(Stored records)

_____

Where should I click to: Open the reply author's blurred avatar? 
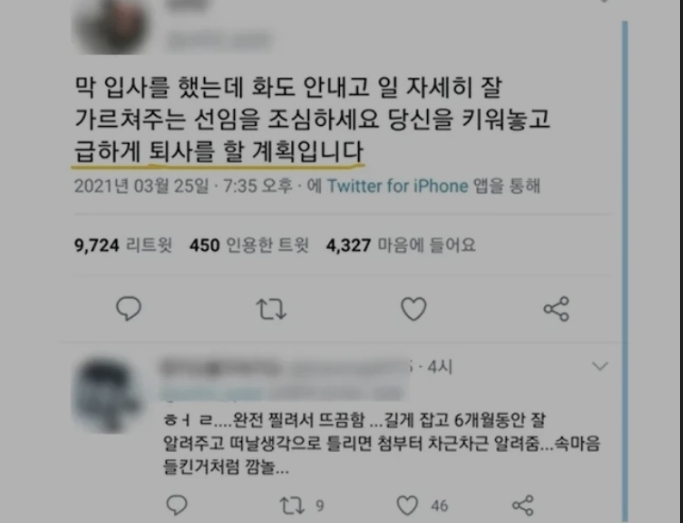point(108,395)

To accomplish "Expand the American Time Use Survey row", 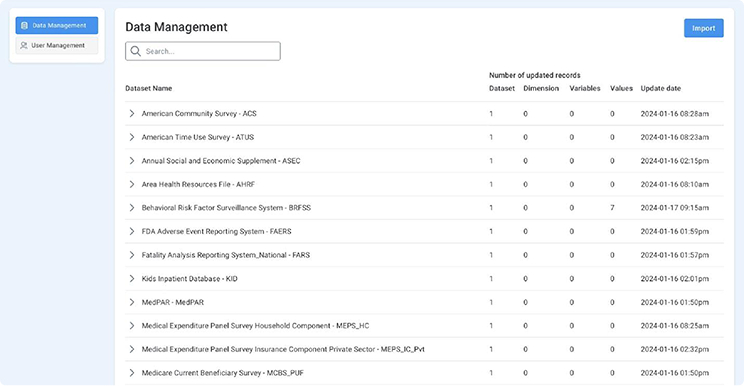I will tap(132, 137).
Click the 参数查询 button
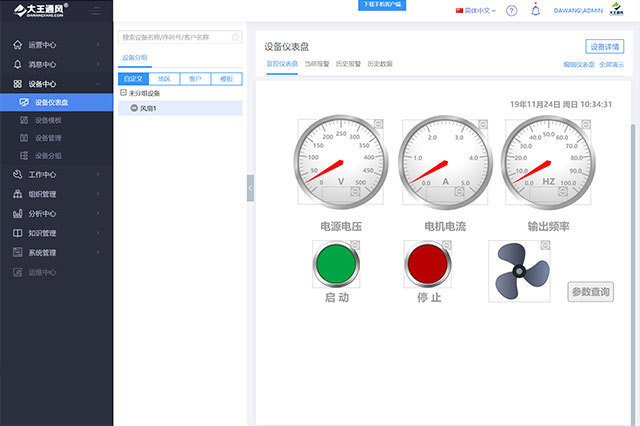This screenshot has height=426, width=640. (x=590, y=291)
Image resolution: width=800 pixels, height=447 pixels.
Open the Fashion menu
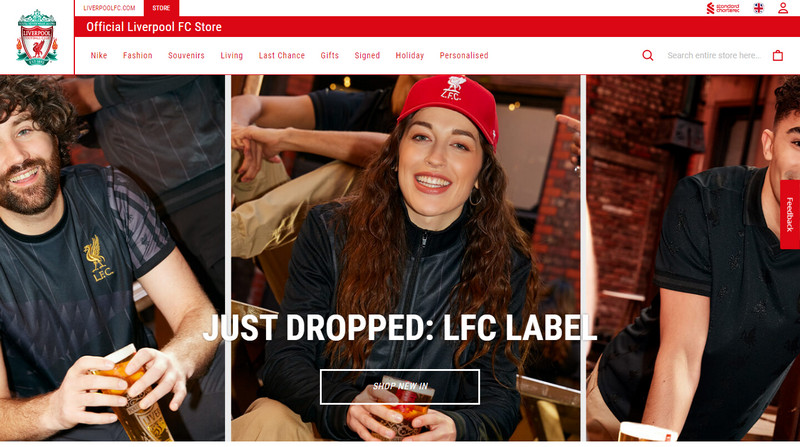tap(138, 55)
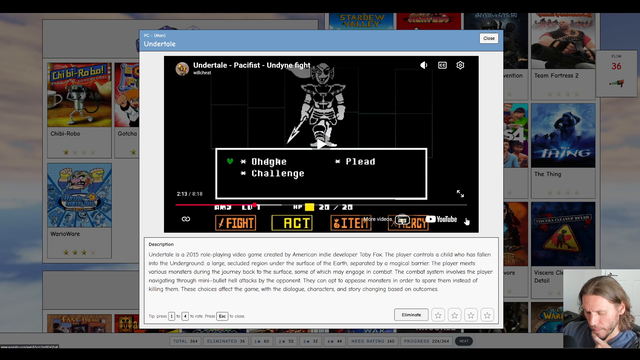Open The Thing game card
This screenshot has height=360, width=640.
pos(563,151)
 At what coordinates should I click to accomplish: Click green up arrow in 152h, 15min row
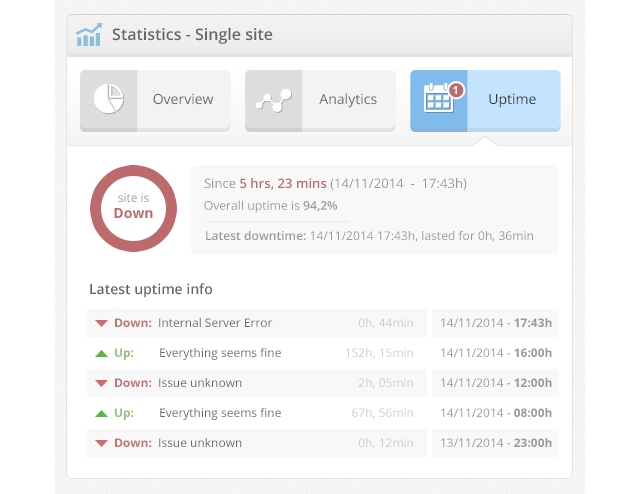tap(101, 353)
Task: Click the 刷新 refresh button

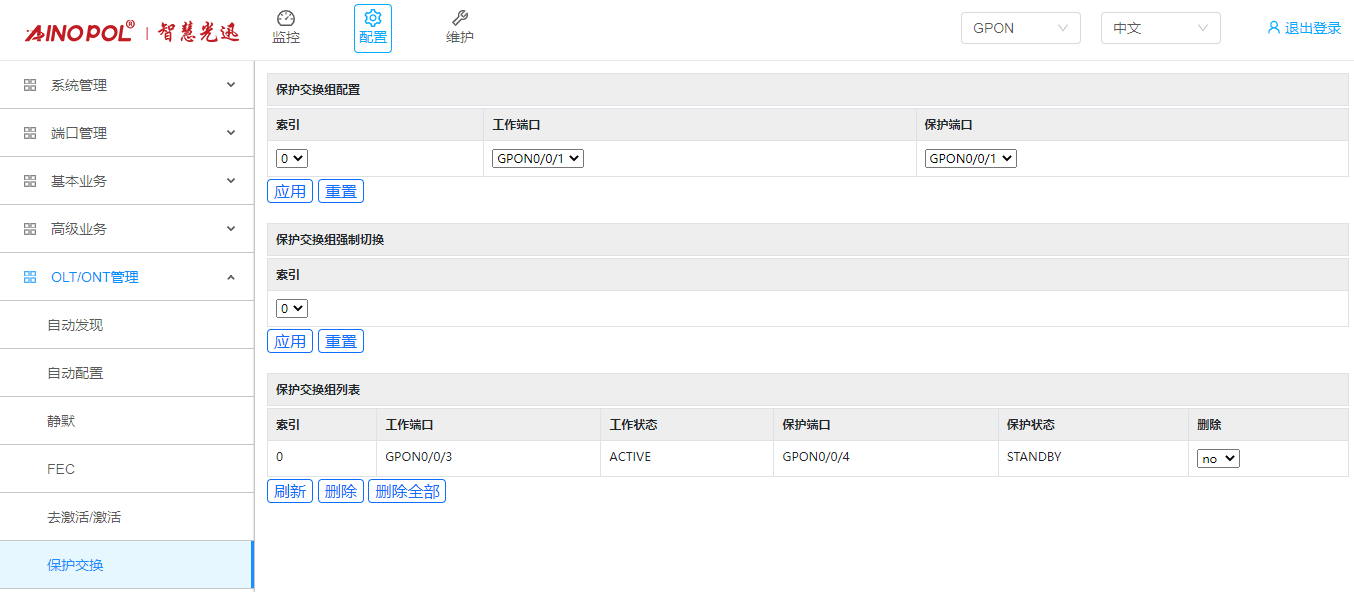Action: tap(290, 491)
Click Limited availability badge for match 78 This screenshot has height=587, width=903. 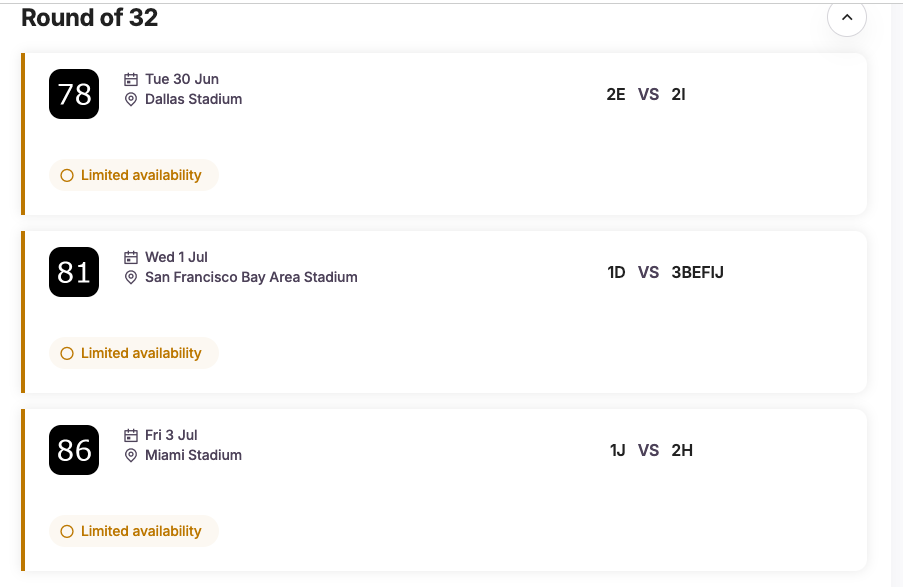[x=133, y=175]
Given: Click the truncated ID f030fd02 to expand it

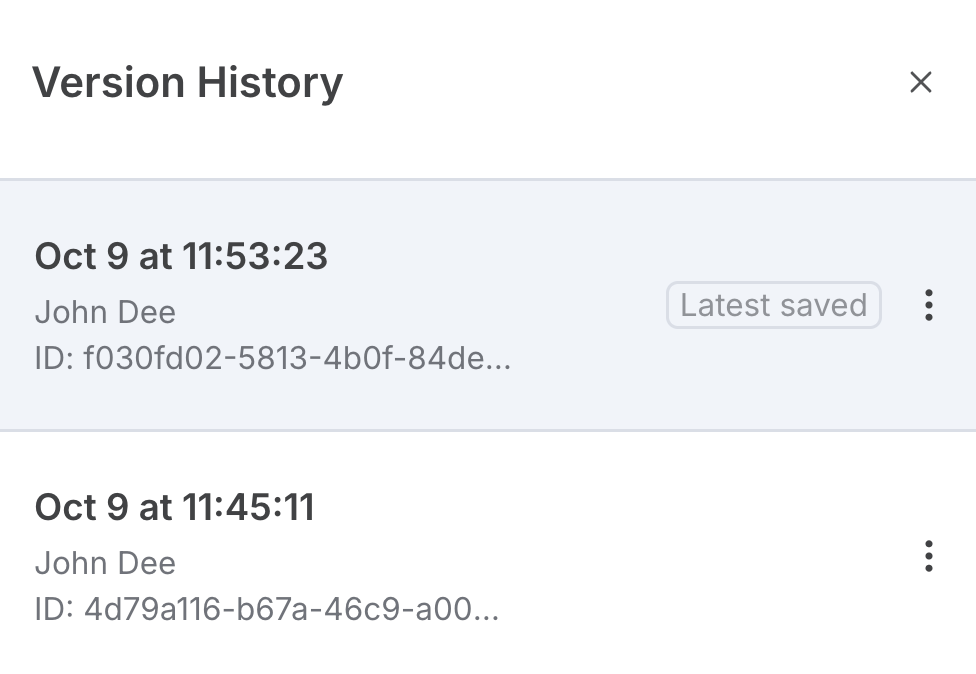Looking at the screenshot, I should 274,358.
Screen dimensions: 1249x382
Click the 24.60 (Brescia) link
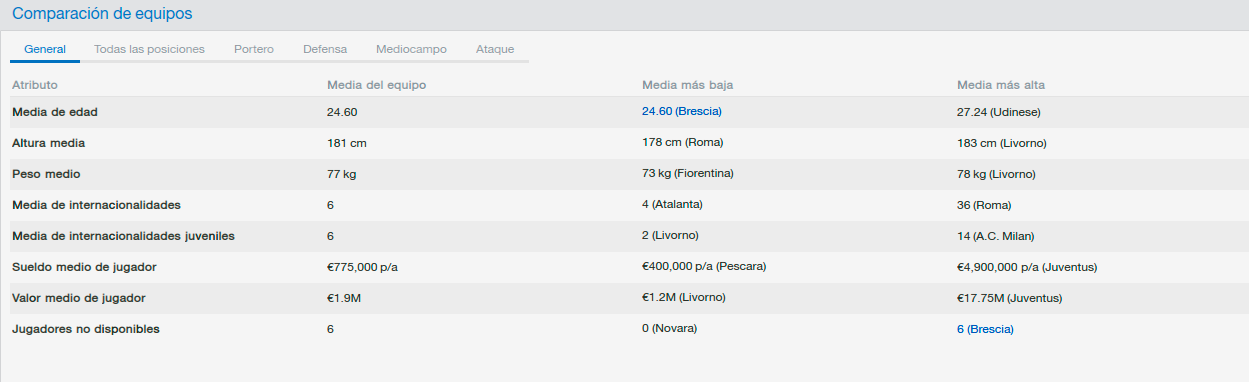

_____

_Requirement:_ Take the line containing "Screen dimensions: 1249x382" and every line after it to the end of the records, and restate them verbatim, with no pictures.

_Exercise response:_
Screen dimensions: 1249x382
Click the 24.60 (Brescia) link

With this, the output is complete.